Anxiety: how it really feels

Sad Face Photo Credit - ijustwanttobeperceivedthewayiam flickr
Sad Face Photo Credit - ijustwanttobeperceivedthewayiam flickr

Mental illnesses are harder to explain than physical ones… If I was to try and explain the feeling of anxiety into something more physical, I believe it would be like this…

Imagine going for a walk when it is just about to rain and you realise that you do not have an umbrella. Everyone else seems to have an umbrella and asks you “why do you always get rained on?” or “why don’t you just buy an umbrella?” except you can’t just buy an umbrella… the weather just continues to get worse and worse and there is absolutely nothing that you can do to stop it either.

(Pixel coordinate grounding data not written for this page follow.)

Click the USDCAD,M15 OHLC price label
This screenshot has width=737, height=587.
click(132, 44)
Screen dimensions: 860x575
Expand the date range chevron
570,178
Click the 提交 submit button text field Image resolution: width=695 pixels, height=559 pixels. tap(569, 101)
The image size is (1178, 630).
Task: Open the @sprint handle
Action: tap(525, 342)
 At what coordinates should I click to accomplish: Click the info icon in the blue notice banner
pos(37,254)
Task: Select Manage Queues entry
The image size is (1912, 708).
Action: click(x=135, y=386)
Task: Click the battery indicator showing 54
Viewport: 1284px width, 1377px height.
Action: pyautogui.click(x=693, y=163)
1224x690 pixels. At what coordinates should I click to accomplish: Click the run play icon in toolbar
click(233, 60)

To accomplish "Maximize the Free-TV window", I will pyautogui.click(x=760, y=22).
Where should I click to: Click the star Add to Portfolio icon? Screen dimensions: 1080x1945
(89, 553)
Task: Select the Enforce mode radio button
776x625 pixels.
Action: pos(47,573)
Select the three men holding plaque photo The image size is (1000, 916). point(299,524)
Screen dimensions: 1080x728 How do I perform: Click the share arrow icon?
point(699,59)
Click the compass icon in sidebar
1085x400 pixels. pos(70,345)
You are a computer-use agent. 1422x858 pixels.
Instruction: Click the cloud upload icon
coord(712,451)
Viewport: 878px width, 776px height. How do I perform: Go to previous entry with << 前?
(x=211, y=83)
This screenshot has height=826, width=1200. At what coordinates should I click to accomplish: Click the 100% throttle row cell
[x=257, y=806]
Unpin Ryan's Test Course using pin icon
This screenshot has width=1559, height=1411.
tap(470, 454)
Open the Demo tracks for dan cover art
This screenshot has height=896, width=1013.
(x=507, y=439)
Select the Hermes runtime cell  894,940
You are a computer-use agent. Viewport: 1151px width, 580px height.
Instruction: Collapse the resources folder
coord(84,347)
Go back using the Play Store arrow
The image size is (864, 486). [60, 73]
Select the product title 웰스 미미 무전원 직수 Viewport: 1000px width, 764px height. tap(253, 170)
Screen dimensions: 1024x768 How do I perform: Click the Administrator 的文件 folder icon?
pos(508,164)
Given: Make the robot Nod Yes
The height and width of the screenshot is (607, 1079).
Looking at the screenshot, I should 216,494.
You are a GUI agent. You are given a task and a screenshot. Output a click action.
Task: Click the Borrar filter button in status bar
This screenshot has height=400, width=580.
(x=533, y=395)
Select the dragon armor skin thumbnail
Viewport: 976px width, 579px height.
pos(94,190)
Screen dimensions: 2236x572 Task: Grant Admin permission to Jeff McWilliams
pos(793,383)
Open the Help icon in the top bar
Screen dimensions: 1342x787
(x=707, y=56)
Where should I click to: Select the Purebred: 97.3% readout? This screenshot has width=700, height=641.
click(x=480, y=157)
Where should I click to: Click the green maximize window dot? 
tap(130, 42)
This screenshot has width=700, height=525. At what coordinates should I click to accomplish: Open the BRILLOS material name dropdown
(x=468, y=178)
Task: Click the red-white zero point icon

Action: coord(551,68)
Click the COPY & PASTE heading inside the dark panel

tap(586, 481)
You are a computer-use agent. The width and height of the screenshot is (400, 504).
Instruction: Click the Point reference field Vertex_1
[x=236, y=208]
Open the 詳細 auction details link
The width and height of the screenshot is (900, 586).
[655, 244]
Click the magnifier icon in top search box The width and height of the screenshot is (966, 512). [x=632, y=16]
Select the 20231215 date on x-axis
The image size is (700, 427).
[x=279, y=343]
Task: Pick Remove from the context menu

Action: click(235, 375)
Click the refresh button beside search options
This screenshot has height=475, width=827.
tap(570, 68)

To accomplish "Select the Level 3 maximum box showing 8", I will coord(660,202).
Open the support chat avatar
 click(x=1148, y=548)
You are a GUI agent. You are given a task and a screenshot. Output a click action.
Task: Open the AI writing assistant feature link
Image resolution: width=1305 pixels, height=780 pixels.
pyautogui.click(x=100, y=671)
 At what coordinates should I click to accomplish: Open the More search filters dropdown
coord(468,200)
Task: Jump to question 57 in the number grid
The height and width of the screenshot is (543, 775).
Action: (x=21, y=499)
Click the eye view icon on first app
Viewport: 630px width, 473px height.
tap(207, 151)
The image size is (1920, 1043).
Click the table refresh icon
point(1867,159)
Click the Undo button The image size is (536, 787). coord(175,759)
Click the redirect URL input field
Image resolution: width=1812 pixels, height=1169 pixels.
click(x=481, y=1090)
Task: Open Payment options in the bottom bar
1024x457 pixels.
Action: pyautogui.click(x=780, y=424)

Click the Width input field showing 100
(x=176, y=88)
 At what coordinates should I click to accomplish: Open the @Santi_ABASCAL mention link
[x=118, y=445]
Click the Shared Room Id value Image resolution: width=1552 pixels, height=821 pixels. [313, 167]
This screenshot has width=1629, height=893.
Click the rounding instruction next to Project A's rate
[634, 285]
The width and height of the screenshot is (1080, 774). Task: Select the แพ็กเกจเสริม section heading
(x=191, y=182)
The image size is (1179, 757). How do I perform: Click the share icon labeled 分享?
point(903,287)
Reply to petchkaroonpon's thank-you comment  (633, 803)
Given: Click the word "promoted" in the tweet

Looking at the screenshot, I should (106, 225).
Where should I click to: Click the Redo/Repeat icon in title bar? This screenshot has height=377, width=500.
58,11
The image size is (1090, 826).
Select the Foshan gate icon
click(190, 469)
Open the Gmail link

When you suffer from anxiety you worry about things that aren’t actually a “problem” at all. I would sit and constantly think “I’m a terrible person, everybody hate me, why do I even bother?” or maybe be really awkward or stupid when holding a conversation, e.g. if someone said happy birthday I’d probably wish them a happy birthday back. Something mildly embarrassing could cause a full scale MENTAL BLOWOUT.

I know myself, to offload my own personal anxieties, I would try to tell people how I was feeling when it started to get really bad or on top of me. “I feel that everybody is going to get fed up of me and not want me around anymore…” I would say.

People would start off being very supportive, saying the likes of: “You’ll always have our care and support” or “everyone feels like that now and again, it’s okay!”… However, after the fifth or sixth time people would be like: “do you ever stop worrying or complaining?” or “this is getting a bit silly now…”

As a result, you get so scared and worked up that your anxieties will stop you from fulfilling anything at all… which takes you straight back to square one. I do understand that having to support someone who feels like this can be extremely frustrating, especially when the solution seems so simple, but please understand: the majority of people who suffer from anxiety have very little control to stop it, and you probably won’t be able to stop it either… but constant reassurance and patience however usually does a pretty good job.

If you or anyone you know is suffering from anxiety, it is best to speak out. If you do not feel comfortable talking to someone you know in person, there are many helplines and professionals willing to speak to you. You are not alone.